Modification of .NET Expressions

Ivan Yakimov

5.00/5 (4 votes)

4 Dec 2014CPOL9 min read

19.2K

In this article, I'll show you how to modify expressions which are used to create Entity Framework queries.

Download source code - 16.5 KB

Introduction

I think many of us write simple Web API REST services the following way: use parameters of service method to construct Entity Framework LINQ query and return results. But sometimes, we do not return EF entity objects directly, but rather repack them into other objects:

public PersonInfo[] GetPersons()
{
    return _dbContext.Persons.Select(p => new PersonInfo { Id = p.PersonId, Name = p.Name }).ToArray();
}

The reasons for repacking can be different:

May be you want to send to consumer only part of properties of EF entity objects
May be you construct objects for consumer from several EF entity objects
May be you want to arrange some properties of EF entity objects into groups represented by some other classes
Etc.

In any circumstances, finally you can face the problem of filtering. Your method can return hundreds or thousands of objects but consumers may want only part of them satisfying some criteria. How to implement this filtering?

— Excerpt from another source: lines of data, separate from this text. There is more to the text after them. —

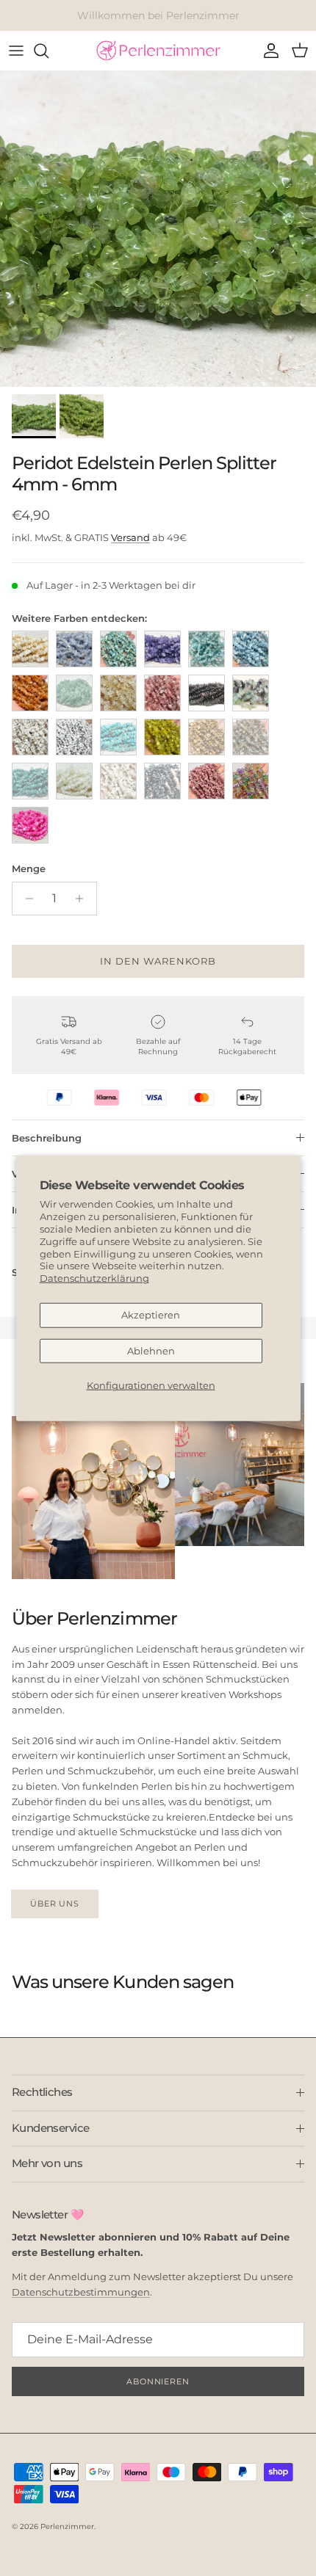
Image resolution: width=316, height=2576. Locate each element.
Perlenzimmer (67, 2526)
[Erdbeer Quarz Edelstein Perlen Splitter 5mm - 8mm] (162, 693)
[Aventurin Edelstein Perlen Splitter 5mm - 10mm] (30, 693)
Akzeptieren (150, 1315)
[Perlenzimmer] (158, 50)
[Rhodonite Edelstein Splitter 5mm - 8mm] (206, 781)
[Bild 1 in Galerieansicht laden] (158, 229)
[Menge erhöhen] (83, 898)
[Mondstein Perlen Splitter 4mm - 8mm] (74, 781)
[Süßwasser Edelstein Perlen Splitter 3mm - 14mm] (30, 825)
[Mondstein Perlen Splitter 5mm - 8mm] (118, 781)
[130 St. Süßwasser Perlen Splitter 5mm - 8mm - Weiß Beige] (30, 649)
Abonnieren (158, 2381)
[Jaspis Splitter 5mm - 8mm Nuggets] (206, 737)
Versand (130, 537)
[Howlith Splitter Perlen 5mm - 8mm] (30, 737)
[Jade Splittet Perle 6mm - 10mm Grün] (162, 737)
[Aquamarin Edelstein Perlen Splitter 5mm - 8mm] (250, 649)
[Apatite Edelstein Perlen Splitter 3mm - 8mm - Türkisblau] (206, 649)
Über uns (54, 1903)
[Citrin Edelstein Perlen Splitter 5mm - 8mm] (118, 693)
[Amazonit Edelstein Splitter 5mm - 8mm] (118, 649)
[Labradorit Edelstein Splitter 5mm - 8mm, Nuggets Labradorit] (250, 737)
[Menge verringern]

Certainly, there may be simple cases. If consumers only want to filter persons by name, you may write something like this:

public PersonInfo[] GetPersons(string startOfName)
{
    return _dbContext.Persons.Where(p => p.Name.StartsWith(startOfName))
        .Select(p => new PersonInfo { Id = p.PersonId, Name = p.Name }).ToArray();
}

But in general, there may be use cases the consumer wants to filter data from your service by any property of PersonInfo class. Moreover, filter conditions can be quite various. Let's say we have Age property of PersonInfo class. In this case, here are some variants of filters:

personInfo.Age = 30
personInfo.Age < 50
personInfo.Age >= 20 && personInfo.Age < 60

How to support all these variants? One way is to create a special class of filter:

public class FilterCondition
{
    public string PropertyName { get; set; }
    public OperationType Operation { get; set; }
    public object Value { get; set; }
}

public enum OperationType
{
    Equals,
    Less,
    Greater,
}

In this case, consumer can call our service like this:

service.GetPersons(new []{ 
        new FilterCondition { PropertyName = "Age", Operation = OperationType.Less, Value = 50 } 
    });

And the service method will look like this:

public PersonInfo[] GetPersons(FilterCondition[] conditions)
{
    var persons = _dbContext.Persons;

    foreach(var condition in conditions)
    {
         var value = condition.Value;
         if(condition.PropertyName == "Age")
         {
             switch(condition.Operation)
             {
                 case OperationType.Less:
                     persons = persons.Where(p => p.Age < (int)value);
                     break;
                 ....
             }
         }
         ....
    }
   
    return persons.Select(p => new PersonInfo { Id = p.PersonId, Name = p.Name }).ToArray();
}

In my opinion, this implementation has several serious drawbacks:

First of all, the implementation of service method GetPersons is too complex. We should write separate cases for every property we like to filter on. Certainly, sometimes we can improve the situation using Reflection. But there are complex cases. For example, property Location.Town of PersonInfo class can be filled from property Address.City of Person EF entity class.
If we want to add filtering on some new property, we have to change GetPersons method.
List of operations in OperationType enum can't be complete. There always will be cases when consumer wants to apply another type of filter. In this case, we will have to change GetPersons method to support new operation.
For consumer, it is not very convenient to create a list of FilterCondition objects.
It is not easy to rename properties of Person and PersonInfo classes. They are bound with values of PropertyName property of FilterCondition class which is just a string. So one will have to manually check if PropertyName properties contain correct values after renaming.

Solution

So what is a desired solution? What if consumer could write any filtering expressions like this:

var persons = service.GetPersons(p => p.Name.StartsWith("D") && p.Age < 30);

I think this is a very convenient approach. Consumer can write any filter using any functions, compiler will check correctness of names of properties and their types, Visual Studio will automatically rename properties if needed.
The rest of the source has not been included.